2

If you have experienced divorce in the past 12 months, you may be surprised by your own reaction to the festivities of June. While we all know how difficult the fall season is-jam packed with holidays, traditions, family get-togethers and parties- June holds its own challenges.

In the fall we celebrate “calendar holidays”-we come together with extended family, loved ones and friends to celebrate Christmas, Thanksgiving, Chanukah, and New Year’s Eve. While each family has their traditions, and changing them can be difficult, we find alternatives in that first year of uncoupling- instead of a traditional Thanksgiving Dinner we may leave town and go skiing. We may choose to opt out of the big Christmas gathering by working at a soup kitchen or simply going to the movies. It is certainly a struggle to deal with memories of holidays gone by, but we are buoyed by knowing that the next year will be easier.

However, most of the June celebrations are not “calendar centered”, but “child centered.” Often these are one-time events and so they don’t offer a chance for “do-over’s”. June includes graduations, engagements and weddings. But also be mindful of other child centered celebrations: Janie’s’ recital and Johnny’s baseball banquet may not feel like “big” events to you, but to your children these are rites of passage.

With the change in your family unit, these child centered events are often bitter sweet; we rejoice for our child’s accomplishments while we grieve for the loss of our partnership. We are thrilled and proud of our children but our own loss is palpable. Unlike our Calendar events of the fall and early winter, we can’t opt out until next year.

These child centered transitions are milestones that become part of the narrative of their lives. These are once in a lifetime events for your child. Years from now your children will tell their children the stories of these special days as they reminisce about their lives and hand down these memories to later generations.

Whatever you plan for your children, however you handle it, imagine not only what you want today but how those choices will be woven into their narrative. For example, your son( and you) maybe furious at his father’s affair and consequent leaving, but how will that son, when he is a man, look back on this experience when he recalls his father not being at his graduation? Or the daughter getting married, whose mother’s reliance on drugs had made it impossible for her to parent; in years to come when the bride shares the photos of that special day, will she wish she had photos of her children’s grandmother?

As parents and loved ones, we must remember that these days are celebrations of young people beginning their life’s journey. We owe it to ourselves and our children to take the high road, put our own discomfort, pain and anger on the side, and create celebrations that will morph into rich joyous memories for our children. The last thing we want to do is allow our negative feelings to manifest in behaviors that mar this special experience. We all know those horror stories of someone drinking too much at a celebration and acting inappropriately, or the party that evolves into a confrontation.
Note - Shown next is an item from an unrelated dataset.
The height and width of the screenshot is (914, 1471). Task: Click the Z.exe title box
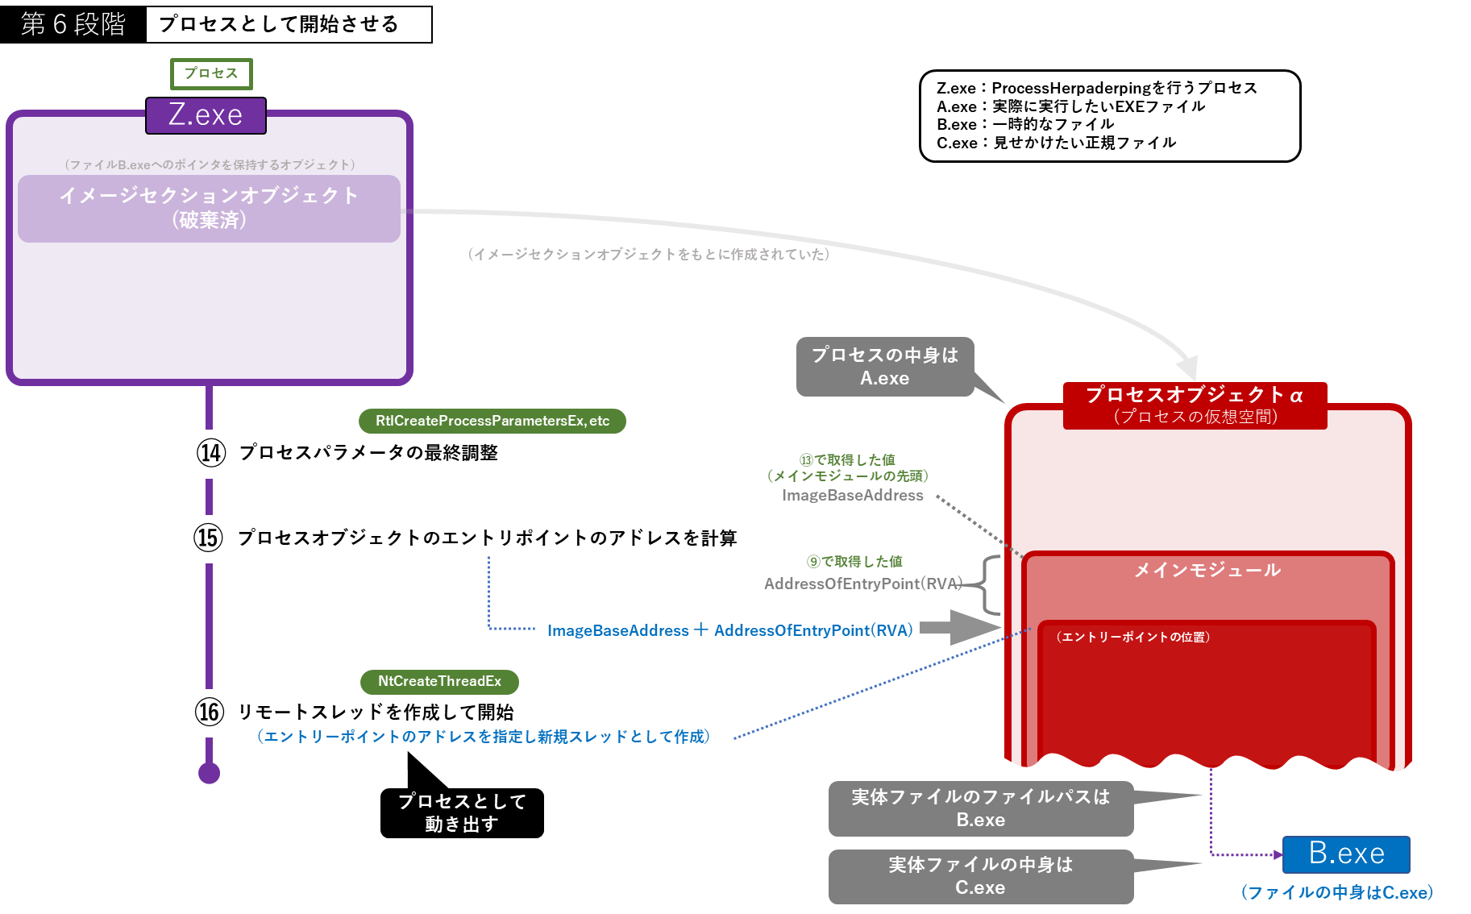(x=206, y=115)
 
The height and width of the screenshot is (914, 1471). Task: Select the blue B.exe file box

While we cringe at these outbursts, when emotions are heightened by nostalgia, it is easy to forget the big picture and lose control.

These milestone days become part of our children’s legacy forever. It falls to each of us to, as much as possible, to insure these memories are drama free and filled with love and joy.

 

© 2013 Donna F. Ferber, LPC, LADC is a psychotherapist in private practice in Farmington, CT since 1986. She is the author of the award winning From Ex-Wife to Exceptional Life: A Woman’s Journey through Divorce now available in Kindle format for $9.99 as well as in paperback.

2 Comments

  1. Amanda on the 21. Jun, 2015 remarked #

    This article relates to what I am experiencing currently. My son has just graduated from high school and I am planning a party for him. His father and I are going through a not friendly divorce for over 2 years now due to his father not being cooperative in anyway. He also continues to be verbally abusive towards me. I currently have possession of the home which my ex cannot enter. I would like to have the graduation party at my home due to financial reasons and because I want to. My ex is not contributing to the party in any way. My son wants his father to attend. I do not have a problem with him attending. I do however have a few concerns. Many of our longtime family mutual friends or mine are uncomfortable with my ex being there and may not attend due to this. I am concerned that there will not be many in attendance due to the awkwardness of this. I also have been seeing someone who has been helping me get my home into shape for the party and is willing and wants to help prepare all the food with me and all other preparations for the party although he knows that he cannot attend due to my ex possibly causing a scene if he is present. I feel very badly about him not being able to attend especially when he is being so extremely helpful and understanding which my ex has never been. I know that this party is in celebration of my son’s accomplishments but I am tired of always having to adjust my life or walk on eggshells because of my ex’s behaviors. There is no reasoning with my ex and I do not want any of the guest feeling uncomfortable. A friend of mine feels that I should tell my son that dad cannot come but I do not feel right doing that. I want to be an adult about this and put my son first but I know my ex will be unreasonable. If there is anyone who has been through a similar situation and has any feedback for me I would appreciate it.

    • Donna Ferber on the 28. Jun, 2015 remarked #

      Your guests comfort is secondary. In this case, your son’s wishes come first. This is his day and he has the right to celebrate with both parents. The exception would be if there is a threat of violence.
      Years from now your guests won’t remember their discomfort but your son will never forget that you banned his father from sharing this special day.